Neste capítulo, Seymour Papert destaca as mudanças que podem occorrer na forma como as pessoas aprendem com a utilização do computador.
Desta forma, no mundo digital que o autor caracteriza, existem duas perspectivas de futuristas: a dos ciberutópicos, que louvam os milagres da era digital e que acreditam que essa revolução fornece oportunidades para uma vida melhor, e a dos cibercríticos que nos alertam para o perigo desta Era. No entanto, o autor afirma que ambas estão erradas.
Na sua opinião, com a qual eu concordo, Seymour demonstra que a utilização da tecnologia pode incluir alterações nas relações humanas, mais fortemente ligadas á aprendizagem, desenvolvendo assim uma visão sobre a importância da tecnologia na educação. Isto é, para o autor a apredizagem depende bastante da forma como a criança encara a aprendizagem, logo o entusiasmo e o interesses são positivos neste campo.
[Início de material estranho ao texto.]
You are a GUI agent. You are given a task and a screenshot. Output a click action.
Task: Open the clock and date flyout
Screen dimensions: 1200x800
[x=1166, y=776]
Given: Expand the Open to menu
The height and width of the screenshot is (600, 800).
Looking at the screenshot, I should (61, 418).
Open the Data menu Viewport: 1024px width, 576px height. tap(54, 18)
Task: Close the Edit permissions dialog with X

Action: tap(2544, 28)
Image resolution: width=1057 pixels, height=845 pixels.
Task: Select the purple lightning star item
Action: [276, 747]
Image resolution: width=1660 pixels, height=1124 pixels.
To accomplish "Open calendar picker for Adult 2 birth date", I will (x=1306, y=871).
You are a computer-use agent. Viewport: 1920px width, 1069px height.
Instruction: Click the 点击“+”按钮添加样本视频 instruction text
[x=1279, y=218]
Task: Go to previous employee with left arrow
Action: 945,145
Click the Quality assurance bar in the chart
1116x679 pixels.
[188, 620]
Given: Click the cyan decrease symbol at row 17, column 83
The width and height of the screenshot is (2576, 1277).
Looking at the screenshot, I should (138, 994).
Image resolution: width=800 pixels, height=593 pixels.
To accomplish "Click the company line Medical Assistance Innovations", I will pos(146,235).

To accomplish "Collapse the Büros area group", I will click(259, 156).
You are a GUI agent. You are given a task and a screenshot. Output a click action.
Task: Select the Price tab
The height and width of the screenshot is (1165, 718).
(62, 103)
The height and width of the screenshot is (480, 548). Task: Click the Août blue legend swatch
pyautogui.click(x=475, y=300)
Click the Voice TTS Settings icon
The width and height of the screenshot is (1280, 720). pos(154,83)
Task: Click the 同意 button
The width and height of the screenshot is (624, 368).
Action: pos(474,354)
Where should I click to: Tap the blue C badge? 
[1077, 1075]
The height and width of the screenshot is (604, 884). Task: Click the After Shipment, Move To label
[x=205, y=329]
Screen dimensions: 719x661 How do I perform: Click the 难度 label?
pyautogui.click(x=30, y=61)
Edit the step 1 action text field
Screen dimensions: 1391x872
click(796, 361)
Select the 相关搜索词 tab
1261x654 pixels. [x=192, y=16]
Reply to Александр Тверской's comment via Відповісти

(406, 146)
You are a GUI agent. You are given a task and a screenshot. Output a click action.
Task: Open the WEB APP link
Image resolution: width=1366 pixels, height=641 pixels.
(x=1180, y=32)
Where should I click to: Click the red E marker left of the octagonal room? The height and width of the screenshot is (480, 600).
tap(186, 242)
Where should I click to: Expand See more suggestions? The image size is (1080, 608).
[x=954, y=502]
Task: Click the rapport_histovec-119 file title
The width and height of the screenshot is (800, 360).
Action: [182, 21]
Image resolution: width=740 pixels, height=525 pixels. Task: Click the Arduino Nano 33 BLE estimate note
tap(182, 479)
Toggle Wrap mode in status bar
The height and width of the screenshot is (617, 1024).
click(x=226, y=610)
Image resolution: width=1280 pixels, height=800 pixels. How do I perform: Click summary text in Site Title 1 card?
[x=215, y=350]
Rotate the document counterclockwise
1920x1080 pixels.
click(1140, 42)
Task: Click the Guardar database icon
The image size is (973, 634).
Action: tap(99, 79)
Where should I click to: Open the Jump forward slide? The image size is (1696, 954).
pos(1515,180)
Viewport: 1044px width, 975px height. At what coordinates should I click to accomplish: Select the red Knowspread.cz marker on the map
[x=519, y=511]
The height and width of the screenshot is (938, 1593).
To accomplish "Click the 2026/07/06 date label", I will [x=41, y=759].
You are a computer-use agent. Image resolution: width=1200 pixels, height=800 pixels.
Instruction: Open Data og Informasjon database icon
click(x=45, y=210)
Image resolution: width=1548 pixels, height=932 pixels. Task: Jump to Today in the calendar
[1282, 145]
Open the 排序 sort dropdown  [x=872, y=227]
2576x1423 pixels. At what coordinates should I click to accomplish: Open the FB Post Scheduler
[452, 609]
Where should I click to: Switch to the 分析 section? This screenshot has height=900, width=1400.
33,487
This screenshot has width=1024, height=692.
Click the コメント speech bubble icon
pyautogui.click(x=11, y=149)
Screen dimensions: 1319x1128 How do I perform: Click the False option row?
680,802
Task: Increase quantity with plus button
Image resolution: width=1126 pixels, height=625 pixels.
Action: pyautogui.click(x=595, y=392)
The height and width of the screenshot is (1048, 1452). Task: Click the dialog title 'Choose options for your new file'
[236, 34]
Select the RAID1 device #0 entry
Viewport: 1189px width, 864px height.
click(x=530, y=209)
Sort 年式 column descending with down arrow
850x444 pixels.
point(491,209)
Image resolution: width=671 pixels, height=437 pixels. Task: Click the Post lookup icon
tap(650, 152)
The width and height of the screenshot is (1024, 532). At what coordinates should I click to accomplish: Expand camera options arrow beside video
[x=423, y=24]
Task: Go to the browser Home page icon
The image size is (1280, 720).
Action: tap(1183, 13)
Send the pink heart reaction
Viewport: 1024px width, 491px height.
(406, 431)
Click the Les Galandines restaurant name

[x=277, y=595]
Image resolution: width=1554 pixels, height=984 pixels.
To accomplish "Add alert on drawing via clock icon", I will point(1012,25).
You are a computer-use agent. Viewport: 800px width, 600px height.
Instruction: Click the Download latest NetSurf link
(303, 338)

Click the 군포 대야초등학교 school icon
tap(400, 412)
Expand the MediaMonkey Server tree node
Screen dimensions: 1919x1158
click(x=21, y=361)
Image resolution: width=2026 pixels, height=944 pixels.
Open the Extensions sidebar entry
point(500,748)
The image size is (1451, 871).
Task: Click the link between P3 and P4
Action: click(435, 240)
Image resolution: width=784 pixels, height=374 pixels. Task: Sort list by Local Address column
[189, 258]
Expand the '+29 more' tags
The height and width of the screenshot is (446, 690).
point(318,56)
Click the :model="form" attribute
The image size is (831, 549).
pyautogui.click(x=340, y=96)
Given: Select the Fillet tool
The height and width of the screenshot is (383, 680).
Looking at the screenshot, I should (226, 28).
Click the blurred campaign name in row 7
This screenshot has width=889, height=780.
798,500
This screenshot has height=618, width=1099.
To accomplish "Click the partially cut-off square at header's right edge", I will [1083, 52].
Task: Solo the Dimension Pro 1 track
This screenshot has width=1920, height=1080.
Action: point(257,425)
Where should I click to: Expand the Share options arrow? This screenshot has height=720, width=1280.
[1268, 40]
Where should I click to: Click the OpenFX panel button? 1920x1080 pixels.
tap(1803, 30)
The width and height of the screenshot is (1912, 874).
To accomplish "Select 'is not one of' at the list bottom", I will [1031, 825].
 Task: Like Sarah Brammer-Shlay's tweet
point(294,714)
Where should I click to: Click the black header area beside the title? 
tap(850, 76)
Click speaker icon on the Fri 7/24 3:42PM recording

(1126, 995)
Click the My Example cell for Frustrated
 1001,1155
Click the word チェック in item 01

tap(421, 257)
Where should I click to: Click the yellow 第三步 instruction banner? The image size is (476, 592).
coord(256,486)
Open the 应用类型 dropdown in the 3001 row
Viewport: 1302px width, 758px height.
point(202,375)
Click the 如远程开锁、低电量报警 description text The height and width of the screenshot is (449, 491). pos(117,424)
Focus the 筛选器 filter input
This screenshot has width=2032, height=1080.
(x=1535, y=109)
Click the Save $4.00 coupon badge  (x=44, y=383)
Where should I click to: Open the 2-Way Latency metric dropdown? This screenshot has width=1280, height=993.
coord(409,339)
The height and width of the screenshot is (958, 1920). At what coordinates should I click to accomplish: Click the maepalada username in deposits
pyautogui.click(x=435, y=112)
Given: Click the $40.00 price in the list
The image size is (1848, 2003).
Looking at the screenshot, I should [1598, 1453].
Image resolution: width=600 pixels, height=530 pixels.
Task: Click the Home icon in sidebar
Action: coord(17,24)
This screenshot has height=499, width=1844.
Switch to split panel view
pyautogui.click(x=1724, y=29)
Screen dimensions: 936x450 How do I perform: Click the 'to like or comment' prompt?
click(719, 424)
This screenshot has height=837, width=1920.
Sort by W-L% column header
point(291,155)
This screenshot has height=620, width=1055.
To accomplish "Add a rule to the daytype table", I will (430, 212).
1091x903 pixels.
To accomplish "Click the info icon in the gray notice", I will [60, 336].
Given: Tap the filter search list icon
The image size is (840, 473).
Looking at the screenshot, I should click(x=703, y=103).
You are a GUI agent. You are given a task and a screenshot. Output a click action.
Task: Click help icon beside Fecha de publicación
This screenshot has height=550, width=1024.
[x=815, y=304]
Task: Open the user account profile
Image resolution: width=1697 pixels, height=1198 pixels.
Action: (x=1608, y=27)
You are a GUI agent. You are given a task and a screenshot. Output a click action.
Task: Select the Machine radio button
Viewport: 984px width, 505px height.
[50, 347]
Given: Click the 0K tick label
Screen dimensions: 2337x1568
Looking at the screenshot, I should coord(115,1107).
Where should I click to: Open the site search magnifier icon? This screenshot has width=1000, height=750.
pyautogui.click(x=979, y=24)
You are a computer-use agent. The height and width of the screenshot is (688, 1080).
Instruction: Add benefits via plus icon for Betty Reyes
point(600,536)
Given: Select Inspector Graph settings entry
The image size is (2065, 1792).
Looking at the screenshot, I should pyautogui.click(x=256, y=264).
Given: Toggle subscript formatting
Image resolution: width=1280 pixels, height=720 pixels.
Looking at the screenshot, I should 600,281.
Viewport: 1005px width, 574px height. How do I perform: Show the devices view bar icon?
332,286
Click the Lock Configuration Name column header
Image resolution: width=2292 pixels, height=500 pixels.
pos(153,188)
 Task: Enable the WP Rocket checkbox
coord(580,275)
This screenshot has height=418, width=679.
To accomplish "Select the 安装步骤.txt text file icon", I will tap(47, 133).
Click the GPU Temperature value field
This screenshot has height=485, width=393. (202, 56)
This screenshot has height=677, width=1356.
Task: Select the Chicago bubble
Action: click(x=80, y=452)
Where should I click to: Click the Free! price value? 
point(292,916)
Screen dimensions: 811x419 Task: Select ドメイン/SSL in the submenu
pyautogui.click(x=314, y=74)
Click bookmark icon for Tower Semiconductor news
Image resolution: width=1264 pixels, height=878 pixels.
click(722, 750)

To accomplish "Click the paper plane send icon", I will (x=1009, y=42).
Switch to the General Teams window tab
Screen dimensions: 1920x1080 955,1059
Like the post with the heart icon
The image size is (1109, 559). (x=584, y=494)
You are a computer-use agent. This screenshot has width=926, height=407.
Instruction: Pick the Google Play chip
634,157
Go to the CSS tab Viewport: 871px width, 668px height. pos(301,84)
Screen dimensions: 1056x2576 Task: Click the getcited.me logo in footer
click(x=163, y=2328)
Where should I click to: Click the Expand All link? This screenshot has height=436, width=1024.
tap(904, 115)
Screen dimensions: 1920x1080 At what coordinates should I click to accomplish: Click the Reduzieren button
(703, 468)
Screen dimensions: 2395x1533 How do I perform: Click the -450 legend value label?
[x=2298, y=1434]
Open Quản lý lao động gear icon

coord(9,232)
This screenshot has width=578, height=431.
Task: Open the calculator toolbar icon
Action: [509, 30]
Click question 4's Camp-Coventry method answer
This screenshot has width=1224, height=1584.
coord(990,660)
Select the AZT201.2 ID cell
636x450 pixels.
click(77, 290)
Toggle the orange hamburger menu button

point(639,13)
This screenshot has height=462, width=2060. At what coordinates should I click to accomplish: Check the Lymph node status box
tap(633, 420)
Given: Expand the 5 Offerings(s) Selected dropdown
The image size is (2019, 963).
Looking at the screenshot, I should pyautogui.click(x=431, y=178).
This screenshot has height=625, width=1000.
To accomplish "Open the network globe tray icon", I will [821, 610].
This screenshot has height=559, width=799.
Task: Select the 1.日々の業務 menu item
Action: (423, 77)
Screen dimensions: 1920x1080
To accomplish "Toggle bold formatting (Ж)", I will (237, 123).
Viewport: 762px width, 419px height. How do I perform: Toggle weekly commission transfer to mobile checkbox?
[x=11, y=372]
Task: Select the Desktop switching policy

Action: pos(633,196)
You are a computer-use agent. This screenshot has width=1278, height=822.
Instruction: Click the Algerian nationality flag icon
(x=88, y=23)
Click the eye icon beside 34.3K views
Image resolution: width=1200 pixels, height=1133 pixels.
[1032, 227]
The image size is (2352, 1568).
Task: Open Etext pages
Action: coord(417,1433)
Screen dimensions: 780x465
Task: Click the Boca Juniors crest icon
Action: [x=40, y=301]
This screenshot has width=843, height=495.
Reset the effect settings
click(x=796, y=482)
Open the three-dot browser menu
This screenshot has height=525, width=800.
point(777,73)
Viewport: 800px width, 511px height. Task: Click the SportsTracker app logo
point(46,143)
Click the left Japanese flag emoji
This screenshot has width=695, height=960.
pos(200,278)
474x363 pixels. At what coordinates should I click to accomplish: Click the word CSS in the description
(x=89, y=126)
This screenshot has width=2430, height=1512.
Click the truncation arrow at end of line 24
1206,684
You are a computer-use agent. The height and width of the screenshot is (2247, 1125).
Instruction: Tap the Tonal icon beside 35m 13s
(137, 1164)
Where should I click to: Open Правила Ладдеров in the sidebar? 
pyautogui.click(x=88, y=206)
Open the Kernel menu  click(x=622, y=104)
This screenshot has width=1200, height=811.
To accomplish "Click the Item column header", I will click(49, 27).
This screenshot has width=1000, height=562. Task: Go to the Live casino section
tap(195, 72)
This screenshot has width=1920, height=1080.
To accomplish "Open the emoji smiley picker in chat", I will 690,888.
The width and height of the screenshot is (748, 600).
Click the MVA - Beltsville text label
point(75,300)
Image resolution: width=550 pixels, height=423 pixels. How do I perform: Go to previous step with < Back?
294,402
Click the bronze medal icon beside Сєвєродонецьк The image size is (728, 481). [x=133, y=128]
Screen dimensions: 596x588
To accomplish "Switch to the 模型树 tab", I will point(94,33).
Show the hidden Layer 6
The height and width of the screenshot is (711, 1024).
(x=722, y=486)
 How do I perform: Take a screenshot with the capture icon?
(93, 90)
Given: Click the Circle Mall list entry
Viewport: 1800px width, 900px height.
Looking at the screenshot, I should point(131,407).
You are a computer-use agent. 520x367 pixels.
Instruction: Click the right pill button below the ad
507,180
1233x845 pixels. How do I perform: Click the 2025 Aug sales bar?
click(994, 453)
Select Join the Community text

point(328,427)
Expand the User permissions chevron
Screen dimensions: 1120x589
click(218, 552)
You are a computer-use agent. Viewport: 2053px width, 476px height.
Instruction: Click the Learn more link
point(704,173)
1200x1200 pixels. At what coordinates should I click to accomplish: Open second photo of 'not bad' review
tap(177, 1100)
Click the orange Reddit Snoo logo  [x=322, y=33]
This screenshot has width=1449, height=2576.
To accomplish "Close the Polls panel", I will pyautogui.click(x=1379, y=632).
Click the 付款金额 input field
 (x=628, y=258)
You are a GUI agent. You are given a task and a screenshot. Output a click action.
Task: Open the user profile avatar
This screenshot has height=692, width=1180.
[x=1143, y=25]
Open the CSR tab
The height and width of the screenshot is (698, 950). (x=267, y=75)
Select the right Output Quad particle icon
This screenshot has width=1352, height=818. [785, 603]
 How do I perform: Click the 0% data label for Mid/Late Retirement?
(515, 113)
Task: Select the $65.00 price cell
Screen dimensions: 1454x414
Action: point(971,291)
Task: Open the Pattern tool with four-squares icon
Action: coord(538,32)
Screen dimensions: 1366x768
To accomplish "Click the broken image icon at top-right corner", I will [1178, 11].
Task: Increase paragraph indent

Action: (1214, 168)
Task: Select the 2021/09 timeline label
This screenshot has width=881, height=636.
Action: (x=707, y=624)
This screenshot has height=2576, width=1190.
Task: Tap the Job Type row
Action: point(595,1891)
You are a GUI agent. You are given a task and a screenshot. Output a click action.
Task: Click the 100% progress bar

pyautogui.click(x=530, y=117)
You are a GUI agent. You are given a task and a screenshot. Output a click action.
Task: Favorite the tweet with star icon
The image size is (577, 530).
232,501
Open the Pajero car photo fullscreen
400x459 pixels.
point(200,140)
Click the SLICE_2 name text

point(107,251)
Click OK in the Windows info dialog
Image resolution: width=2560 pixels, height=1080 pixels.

A dinâmica do computador que contribui para esses tal interesse é uma das suas maiores contribuições para a aquisição voluntária de conhecimentos.
Seguidamente, e para demonstrar esta involvência das crianças no mundo das tecnologias, o autor faz referência a três episódios de aprendizagem: no primeiro, duas crianças de oito e nove anos de idade, utilizam a pesquisa no computador para comprovarem os seus conhecimentos, no segundo, com o objectivo de um projecto de grupo, alunos do 4º ano de escolaridade, desenvolveram um programa educativo para poderem estudar a anatomia dos animais, por fim, o terceiro em que um grupo de alunos do 7º ano que faziam um trabalho sobre "poesia no computador", utilizaram programas do computador, em que "ensinaram" o computador a utilizar as palavras apropriadas no respectivo contexto. Assim sendo, foi criada uma dinâmica de trabalho que despertou maior interesse em alunos com dificuldades, contribuindo para ultrapassar dificuldades e melhorar o desempenho escolar.
Todos estes exemplos destacam, um dos objectivos deste livro, a importância das tecnologias na educação.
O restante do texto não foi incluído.